There has also been some joy in recent years, in particular, in an unexpected friendship with the staff of the “Moth” — the popular public radio storytelling show. In a recent episode, she told the story of her early married life and how David Lee Roth helped teach her to believe in love.


She also told in social media posts of the support she’d received from her husband and friends after being diagnosed with an aggressive cancer. 

“Please pray for me today,” she wrote on X on Wednesday (April 17), the day after the book launched, when she was to receive a form of chemotherapy called the “red devil.” She’s also posted about looking for a wig during cancer treatment and about the toll the cancer and the treatment are taking on her. 

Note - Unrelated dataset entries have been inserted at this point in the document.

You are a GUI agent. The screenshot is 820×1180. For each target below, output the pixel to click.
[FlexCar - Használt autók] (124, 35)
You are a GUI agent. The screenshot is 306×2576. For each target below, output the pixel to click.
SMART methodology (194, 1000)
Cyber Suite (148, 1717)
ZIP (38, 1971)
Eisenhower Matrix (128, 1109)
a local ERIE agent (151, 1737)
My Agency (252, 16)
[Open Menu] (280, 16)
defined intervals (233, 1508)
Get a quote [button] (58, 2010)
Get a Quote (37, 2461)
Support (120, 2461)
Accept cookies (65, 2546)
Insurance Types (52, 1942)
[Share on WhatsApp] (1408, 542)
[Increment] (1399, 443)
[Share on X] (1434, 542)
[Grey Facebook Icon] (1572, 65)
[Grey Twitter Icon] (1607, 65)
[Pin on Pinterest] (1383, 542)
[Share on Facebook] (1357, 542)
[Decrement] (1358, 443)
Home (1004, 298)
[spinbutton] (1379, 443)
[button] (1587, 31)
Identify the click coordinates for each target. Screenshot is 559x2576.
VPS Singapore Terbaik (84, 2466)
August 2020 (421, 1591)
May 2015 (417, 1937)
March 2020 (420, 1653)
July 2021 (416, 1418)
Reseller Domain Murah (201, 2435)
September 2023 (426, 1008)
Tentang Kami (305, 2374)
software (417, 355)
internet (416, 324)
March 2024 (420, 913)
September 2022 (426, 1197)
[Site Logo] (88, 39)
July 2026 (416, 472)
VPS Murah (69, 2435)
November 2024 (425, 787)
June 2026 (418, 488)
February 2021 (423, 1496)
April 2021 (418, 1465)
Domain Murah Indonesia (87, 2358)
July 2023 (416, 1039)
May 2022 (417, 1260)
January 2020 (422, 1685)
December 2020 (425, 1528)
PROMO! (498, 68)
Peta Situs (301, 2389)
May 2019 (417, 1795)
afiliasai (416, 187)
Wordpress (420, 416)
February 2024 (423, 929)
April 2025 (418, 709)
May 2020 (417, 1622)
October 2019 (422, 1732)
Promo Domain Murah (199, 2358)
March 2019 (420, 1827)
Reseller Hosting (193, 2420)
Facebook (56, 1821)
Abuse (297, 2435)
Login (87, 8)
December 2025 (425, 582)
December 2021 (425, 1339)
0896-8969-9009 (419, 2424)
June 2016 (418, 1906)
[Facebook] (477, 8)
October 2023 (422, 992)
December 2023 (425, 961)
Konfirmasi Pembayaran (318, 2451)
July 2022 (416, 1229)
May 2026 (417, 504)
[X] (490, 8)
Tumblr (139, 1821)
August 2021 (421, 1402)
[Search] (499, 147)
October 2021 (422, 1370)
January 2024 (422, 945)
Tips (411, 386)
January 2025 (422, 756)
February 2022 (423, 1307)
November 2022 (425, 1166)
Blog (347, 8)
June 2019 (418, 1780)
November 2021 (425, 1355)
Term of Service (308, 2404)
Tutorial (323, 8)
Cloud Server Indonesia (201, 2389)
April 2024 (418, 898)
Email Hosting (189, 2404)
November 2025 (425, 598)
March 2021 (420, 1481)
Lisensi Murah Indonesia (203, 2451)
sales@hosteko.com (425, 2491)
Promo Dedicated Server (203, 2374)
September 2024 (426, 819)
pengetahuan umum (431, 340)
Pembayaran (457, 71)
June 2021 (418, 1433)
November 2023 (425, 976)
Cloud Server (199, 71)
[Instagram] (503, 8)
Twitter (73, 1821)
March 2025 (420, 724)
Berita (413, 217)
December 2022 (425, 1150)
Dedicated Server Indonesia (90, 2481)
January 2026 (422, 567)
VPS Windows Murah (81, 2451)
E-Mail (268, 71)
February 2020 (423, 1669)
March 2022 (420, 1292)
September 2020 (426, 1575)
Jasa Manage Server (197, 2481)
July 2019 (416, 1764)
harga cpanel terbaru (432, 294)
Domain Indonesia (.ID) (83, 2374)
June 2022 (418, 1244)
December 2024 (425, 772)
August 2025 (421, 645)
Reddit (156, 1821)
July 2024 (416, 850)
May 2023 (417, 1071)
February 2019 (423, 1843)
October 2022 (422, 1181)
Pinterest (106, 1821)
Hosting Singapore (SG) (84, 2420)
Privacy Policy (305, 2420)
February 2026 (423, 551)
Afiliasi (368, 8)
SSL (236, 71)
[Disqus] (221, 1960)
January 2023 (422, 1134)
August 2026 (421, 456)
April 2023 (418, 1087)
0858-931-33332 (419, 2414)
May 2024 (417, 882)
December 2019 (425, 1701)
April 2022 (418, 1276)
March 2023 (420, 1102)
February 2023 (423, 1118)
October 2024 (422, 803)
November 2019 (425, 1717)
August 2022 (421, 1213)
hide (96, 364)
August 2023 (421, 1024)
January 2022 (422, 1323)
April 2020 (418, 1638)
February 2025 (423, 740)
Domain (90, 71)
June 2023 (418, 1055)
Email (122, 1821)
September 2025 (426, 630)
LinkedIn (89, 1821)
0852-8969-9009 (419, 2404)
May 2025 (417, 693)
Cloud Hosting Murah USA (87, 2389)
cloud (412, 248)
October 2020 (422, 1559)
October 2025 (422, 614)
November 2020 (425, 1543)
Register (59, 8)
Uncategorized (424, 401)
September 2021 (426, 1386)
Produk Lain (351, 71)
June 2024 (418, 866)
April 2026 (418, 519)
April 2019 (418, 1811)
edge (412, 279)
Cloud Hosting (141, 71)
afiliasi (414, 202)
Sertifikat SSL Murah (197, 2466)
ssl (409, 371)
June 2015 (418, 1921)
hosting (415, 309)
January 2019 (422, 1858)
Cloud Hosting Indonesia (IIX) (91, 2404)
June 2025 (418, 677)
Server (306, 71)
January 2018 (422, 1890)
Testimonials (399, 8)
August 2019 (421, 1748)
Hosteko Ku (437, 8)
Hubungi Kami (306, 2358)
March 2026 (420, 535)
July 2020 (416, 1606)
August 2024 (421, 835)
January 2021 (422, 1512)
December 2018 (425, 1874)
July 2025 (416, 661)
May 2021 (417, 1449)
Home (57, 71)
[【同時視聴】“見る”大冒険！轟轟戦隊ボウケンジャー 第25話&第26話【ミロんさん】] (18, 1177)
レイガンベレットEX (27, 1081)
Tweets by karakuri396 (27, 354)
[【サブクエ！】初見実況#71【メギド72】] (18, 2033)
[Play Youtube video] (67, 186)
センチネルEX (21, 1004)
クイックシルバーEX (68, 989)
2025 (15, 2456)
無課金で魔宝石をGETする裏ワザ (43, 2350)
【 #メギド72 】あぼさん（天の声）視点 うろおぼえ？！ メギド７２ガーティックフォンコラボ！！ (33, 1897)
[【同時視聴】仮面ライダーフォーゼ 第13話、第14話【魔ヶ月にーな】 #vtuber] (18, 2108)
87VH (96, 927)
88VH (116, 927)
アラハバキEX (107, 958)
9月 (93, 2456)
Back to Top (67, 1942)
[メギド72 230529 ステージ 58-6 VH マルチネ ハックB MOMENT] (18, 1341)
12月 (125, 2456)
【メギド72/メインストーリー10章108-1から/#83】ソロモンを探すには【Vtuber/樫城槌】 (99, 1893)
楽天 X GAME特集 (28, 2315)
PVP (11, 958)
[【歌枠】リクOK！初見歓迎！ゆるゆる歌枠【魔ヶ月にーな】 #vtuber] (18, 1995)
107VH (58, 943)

Unlike some of her peers who grew up in Christian homes and conservative circles and felt unmoored from faith after the rise of Trump, she remains confident in God, if not in her fellow believers. That faith in her fellow Christians was tested more recently when French began reporting on abuse at Kanakuk, one of the nation’s most popular Christian camps.

“I feel like I’m holding on to Christianity by my fingernails,” said French, who wrote “Ghosted” while being treated for cancer. “But I just know that God has shown up for me over and over and over. I just feel very close to God, even if I feel distant from the church.”